Problem to work on
Using the listing below, print exactly everything from the line with "Shipping & Returns (97, 1082)" down to the line with "99 (206, 589)", both included, and nothing more.

▬▬▬

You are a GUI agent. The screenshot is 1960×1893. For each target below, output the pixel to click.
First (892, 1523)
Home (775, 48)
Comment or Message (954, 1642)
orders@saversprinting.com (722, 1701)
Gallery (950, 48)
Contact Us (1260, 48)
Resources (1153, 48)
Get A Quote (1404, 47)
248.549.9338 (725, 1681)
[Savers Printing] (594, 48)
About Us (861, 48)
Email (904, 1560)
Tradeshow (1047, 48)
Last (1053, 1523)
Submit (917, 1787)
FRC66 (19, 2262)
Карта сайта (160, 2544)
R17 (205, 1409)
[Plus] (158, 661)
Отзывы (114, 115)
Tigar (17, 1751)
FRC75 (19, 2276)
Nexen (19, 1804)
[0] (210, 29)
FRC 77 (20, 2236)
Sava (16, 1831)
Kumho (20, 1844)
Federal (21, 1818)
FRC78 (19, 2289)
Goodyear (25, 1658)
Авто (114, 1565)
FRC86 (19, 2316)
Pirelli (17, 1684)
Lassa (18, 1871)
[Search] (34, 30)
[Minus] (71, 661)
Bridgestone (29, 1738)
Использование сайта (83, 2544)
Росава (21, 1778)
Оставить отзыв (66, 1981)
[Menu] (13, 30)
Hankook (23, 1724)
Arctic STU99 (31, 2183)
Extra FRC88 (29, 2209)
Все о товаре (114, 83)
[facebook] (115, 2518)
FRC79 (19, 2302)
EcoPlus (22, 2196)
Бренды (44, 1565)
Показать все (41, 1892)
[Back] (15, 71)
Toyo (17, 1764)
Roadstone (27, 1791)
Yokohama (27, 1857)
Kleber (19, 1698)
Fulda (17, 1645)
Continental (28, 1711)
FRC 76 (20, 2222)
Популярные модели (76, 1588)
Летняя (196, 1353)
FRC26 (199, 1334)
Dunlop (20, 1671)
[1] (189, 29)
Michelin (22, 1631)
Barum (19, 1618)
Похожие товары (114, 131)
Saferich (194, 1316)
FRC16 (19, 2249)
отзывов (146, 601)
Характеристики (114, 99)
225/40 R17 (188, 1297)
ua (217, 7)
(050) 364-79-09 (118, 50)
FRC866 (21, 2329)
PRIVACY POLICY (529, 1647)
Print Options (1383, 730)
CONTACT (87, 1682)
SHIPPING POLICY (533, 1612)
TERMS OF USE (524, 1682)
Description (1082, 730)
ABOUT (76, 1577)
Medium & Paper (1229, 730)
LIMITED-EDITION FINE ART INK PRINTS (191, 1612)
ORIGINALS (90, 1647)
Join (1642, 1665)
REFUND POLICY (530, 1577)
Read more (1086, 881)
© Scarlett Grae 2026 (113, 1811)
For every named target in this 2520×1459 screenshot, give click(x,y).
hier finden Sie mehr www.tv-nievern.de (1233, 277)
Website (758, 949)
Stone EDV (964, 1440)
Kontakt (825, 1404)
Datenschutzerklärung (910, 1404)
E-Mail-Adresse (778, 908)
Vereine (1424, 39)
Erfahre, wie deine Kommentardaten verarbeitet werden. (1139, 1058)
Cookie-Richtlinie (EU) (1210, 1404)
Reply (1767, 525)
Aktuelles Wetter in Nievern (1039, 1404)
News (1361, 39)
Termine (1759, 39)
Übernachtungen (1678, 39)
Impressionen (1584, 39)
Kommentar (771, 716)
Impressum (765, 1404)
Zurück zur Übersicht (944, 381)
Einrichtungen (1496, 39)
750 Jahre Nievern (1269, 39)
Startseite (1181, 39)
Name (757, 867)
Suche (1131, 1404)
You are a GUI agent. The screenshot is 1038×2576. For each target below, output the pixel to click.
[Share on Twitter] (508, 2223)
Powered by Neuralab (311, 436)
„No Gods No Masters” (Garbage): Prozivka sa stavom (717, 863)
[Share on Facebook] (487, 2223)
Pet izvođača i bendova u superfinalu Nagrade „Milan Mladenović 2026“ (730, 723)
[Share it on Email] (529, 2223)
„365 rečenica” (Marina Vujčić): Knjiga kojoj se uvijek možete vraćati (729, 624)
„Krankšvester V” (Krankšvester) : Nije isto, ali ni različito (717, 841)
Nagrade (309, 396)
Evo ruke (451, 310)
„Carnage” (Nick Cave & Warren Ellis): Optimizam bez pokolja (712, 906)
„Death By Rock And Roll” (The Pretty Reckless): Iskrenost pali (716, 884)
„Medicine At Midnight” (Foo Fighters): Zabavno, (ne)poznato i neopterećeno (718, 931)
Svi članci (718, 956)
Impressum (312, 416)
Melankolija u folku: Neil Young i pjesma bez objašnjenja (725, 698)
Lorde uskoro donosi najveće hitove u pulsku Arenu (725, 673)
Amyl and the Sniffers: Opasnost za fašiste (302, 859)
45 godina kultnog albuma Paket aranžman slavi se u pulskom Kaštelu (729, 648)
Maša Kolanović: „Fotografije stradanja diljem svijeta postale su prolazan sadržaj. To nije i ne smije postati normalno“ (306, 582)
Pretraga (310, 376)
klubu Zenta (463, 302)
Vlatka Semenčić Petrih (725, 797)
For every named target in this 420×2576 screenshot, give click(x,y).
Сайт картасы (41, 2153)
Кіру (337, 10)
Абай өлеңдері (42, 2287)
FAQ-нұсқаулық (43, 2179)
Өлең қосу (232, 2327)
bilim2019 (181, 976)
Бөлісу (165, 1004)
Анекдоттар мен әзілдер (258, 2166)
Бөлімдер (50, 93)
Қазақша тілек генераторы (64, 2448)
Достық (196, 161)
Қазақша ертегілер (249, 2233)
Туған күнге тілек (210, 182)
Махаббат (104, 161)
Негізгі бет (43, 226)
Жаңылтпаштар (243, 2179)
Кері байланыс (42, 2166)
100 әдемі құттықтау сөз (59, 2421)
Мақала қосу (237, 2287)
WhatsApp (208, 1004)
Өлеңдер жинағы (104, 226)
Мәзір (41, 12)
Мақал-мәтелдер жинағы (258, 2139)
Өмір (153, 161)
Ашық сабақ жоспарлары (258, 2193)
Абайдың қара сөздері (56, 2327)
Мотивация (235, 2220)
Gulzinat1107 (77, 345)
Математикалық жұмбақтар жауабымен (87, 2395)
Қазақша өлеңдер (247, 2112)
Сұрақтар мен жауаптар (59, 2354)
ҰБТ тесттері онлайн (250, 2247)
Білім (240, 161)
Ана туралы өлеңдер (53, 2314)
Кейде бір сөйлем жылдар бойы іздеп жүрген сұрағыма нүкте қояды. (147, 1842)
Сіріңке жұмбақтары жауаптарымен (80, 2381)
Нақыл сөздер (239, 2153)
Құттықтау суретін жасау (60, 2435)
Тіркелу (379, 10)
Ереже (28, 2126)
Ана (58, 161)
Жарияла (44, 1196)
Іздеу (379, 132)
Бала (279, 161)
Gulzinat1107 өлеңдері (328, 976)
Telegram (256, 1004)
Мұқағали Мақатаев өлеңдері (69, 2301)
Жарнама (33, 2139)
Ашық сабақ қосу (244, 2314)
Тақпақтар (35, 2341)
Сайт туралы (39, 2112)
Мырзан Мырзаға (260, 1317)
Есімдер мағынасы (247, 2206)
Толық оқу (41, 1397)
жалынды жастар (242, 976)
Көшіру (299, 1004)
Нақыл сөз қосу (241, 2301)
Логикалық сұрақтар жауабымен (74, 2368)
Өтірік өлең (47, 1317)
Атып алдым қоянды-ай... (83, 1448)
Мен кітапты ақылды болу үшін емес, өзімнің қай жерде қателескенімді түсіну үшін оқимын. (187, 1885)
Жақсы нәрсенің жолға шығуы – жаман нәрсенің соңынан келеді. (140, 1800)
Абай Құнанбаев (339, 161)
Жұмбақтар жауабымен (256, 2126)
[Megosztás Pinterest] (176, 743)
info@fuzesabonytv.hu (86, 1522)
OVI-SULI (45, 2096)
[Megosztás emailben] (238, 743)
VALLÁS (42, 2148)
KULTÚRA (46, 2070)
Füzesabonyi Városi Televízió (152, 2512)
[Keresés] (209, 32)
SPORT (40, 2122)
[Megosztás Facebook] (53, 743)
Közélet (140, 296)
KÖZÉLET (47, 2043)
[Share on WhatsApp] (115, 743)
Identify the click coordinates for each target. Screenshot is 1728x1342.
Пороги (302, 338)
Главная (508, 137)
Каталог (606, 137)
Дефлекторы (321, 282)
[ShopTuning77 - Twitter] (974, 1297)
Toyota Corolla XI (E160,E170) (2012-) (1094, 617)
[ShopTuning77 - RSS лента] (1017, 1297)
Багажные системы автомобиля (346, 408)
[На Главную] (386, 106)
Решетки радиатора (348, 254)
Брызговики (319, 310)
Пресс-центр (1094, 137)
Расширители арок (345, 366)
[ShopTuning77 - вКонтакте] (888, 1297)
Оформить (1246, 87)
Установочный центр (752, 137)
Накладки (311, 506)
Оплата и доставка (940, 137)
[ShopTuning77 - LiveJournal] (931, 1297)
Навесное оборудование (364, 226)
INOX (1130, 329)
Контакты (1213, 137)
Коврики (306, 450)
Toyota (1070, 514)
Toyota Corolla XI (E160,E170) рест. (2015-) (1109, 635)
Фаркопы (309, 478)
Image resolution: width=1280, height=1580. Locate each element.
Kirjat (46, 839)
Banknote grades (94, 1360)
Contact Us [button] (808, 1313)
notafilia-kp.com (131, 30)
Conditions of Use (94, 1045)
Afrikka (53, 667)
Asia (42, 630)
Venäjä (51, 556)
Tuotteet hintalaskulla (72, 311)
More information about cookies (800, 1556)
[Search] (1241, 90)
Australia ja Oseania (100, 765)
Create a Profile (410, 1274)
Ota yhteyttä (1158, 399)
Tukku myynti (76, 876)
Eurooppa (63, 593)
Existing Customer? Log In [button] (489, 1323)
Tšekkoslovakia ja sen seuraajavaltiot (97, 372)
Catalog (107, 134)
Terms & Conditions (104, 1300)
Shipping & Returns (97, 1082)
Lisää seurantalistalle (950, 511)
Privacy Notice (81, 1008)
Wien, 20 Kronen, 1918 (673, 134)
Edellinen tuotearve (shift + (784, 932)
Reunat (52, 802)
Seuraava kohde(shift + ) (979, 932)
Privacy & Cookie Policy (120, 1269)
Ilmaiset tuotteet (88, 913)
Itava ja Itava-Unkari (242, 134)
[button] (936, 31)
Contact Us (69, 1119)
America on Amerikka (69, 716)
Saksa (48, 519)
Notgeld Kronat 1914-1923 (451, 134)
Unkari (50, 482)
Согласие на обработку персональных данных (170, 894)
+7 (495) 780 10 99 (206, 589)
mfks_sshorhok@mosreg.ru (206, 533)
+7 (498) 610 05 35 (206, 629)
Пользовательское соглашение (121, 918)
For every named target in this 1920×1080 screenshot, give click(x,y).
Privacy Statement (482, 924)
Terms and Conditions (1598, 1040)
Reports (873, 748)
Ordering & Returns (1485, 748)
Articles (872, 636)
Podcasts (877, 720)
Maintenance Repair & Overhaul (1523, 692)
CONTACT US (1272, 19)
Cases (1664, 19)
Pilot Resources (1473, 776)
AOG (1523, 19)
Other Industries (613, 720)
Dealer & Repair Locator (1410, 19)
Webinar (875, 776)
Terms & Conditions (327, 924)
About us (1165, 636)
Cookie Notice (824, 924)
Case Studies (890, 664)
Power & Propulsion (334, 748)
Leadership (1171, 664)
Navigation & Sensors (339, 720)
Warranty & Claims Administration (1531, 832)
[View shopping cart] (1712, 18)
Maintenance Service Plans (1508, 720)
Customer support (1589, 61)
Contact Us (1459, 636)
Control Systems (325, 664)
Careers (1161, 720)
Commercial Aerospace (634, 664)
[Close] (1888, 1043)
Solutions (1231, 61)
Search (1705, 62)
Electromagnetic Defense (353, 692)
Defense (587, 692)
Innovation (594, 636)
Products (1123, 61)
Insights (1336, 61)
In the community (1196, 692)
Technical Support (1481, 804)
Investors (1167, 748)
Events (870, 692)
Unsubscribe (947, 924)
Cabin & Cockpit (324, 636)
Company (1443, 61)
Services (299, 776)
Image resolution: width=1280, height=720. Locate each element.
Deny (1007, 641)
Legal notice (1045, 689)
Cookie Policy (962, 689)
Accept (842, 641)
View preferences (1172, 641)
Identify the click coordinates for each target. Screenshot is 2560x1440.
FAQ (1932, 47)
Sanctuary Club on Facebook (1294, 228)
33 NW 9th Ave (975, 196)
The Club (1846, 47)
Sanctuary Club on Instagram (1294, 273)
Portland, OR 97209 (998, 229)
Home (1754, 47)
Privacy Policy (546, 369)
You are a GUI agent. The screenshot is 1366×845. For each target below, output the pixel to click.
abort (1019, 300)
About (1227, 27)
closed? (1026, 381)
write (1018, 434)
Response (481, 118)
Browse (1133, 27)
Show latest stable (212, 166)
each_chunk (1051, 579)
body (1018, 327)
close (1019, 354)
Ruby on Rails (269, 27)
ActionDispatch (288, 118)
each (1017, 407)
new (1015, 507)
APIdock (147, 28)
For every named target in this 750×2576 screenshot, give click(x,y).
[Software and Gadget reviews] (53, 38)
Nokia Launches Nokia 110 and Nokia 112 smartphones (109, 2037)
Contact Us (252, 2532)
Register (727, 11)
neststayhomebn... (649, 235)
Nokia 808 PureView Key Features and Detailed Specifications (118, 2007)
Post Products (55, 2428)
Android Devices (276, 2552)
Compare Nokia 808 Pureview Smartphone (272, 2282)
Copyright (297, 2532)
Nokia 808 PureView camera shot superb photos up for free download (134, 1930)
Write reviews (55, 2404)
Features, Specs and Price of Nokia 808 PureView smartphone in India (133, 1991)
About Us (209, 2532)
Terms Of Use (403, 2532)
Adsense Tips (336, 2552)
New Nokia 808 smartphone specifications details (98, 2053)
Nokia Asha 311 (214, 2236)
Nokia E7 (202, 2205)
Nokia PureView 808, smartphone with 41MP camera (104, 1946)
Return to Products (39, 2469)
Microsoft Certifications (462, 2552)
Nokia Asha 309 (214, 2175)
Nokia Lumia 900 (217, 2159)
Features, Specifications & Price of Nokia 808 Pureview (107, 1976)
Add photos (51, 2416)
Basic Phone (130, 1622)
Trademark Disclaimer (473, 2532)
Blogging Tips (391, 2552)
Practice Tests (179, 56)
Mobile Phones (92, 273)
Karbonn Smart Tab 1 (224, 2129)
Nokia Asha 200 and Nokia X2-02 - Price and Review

▬▬▬

Answer box
Shipping & Returns (97, 1082)
Lisää seurantalistalle (950, 511)
Privacy Notice (81, 1008)
Wien, 20 Kronen, 1918 (673, 134)
Edellinen tuotearve (shift + (784, 932)
Reunat (52, 802)
Seuraava kohde(shift + ) (979, 932)
Privacy & Cookie Policy (120, 1269)
Ilmaiset tuotteet (88, 913)
Itava ja Itava-Unkari (242, 134)
[button] (936, 31)
Contact Us (69, 1119)
America on Amerikka (69, 716)
Saksa (48, 519)
Notgeld Kronat 1914-1923 (451, 134)
Unkari (50, 482)
Согласие на обработку персональных данных (170, 894)
+7 (495) 780 10 99 (206, 589)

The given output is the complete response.